#### [Your instructions]
In the records below, tally every line containing "agent". Report only the total.

_____

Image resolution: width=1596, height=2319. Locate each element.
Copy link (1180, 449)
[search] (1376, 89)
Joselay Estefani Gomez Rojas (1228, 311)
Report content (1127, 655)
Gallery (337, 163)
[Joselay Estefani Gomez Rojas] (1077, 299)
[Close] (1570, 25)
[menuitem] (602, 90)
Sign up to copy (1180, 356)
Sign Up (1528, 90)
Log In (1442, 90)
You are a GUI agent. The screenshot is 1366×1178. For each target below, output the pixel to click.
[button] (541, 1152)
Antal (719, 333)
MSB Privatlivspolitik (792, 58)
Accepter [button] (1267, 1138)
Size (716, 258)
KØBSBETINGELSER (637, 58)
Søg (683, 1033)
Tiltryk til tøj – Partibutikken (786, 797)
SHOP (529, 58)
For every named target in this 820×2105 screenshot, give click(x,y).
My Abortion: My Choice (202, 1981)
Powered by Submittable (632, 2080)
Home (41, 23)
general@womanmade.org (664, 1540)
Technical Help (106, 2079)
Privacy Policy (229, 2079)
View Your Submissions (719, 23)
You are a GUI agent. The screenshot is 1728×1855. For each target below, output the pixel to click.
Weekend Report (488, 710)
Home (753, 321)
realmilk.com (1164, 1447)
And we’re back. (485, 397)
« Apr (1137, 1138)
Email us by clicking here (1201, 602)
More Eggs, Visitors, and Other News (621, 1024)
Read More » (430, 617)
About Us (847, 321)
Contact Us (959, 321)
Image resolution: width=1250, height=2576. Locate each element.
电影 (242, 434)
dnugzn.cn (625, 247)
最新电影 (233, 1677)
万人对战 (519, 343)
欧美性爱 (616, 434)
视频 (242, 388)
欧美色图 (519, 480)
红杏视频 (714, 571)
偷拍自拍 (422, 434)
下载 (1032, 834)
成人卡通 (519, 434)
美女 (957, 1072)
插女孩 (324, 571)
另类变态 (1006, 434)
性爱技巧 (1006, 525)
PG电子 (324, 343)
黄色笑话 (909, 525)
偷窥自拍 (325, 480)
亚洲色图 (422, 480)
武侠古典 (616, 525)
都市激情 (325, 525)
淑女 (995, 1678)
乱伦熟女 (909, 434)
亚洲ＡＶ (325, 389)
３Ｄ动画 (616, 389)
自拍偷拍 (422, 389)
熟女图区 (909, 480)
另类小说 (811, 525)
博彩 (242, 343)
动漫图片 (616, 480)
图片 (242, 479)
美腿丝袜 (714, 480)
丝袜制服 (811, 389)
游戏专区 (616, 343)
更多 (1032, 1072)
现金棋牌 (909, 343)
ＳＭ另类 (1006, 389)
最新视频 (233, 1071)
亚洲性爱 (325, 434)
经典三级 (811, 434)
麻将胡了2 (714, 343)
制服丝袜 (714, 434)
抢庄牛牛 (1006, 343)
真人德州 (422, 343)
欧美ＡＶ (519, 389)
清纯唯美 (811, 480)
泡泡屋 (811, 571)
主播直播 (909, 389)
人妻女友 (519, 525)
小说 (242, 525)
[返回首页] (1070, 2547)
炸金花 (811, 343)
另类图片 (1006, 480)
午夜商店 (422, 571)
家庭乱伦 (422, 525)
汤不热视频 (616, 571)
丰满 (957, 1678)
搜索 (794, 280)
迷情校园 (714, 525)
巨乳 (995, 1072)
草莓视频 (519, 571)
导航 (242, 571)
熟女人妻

_____

#### [Written answer]
2